> PROMPT
Gather all lines in the entries below that include the word "computer".

> EXERCISE MATERIALS
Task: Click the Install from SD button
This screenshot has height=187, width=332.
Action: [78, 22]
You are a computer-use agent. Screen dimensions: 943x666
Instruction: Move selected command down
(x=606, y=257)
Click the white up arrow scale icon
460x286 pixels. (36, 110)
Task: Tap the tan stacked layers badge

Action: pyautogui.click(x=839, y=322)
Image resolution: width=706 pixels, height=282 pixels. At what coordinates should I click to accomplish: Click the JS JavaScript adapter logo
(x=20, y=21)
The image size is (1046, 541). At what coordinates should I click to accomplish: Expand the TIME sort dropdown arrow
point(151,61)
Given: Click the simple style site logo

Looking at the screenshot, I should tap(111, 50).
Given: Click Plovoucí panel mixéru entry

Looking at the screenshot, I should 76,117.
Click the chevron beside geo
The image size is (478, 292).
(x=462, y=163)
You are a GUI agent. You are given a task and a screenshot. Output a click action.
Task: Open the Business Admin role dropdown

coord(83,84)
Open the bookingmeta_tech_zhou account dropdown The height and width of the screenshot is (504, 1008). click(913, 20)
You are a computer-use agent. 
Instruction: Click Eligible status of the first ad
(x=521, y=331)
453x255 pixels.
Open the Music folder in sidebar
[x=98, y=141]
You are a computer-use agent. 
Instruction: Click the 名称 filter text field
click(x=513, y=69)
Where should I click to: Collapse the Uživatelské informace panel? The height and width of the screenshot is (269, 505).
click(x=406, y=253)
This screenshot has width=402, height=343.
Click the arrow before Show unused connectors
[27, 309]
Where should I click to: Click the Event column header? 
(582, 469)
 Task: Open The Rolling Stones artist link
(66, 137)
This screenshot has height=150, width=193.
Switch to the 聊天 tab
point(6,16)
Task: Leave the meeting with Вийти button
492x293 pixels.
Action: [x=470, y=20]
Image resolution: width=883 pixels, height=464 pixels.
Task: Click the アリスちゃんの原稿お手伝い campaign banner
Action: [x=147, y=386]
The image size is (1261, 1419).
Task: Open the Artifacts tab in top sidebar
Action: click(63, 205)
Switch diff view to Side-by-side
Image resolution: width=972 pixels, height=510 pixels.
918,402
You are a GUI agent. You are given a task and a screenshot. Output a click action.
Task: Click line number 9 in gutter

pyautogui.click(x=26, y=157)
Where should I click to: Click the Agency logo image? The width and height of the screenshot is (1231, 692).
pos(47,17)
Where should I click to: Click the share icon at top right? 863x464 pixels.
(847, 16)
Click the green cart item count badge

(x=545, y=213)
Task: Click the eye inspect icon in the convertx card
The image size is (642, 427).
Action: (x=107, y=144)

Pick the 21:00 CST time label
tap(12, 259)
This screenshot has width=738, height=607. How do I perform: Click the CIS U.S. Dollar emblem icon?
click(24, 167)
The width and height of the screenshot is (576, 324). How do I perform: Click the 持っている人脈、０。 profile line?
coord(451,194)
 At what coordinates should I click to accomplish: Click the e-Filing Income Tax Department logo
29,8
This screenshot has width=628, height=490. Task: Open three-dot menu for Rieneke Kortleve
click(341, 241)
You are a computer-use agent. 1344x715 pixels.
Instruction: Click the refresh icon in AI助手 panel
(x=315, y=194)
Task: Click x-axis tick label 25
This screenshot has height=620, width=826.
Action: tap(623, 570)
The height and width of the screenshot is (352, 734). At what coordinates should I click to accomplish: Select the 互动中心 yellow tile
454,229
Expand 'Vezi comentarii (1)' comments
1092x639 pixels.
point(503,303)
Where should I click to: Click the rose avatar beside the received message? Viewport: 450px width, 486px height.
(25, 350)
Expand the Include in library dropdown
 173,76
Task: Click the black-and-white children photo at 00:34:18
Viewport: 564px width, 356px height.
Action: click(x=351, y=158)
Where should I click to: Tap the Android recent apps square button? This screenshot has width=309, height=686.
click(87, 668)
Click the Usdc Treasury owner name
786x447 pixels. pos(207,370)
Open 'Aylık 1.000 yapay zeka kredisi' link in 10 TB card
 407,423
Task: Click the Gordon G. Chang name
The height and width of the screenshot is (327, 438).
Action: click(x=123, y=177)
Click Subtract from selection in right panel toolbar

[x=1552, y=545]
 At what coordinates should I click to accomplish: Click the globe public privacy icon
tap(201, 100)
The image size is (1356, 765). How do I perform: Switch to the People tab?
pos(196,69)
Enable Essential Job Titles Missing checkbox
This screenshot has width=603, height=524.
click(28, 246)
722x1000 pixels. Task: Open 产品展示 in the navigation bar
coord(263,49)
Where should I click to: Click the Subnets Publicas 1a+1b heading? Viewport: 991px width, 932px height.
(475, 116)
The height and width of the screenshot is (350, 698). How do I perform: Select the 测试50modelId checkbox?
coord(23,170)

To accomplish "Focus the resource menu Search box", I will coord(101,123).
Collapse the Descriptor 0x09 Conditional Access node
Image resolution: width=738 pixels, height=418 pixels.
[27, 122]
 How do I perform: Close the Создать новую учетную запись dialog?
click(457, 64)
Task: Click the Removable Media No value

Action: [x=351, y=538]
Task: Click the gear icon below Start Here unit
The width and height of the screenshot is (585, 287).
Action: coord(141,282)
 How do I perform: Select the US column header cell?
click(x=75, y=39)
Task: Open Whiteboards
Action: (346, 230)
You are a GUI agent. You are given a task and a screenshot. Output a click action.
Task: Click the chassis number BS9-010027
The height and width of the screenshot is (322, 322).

> TASK OUTPUT
You are a computer-use agent. Screen dimensions: 943x666
You are a computer-use agent. 
You are a computer-use agent. 
You are a computer-use agent. 1344x715 pixels.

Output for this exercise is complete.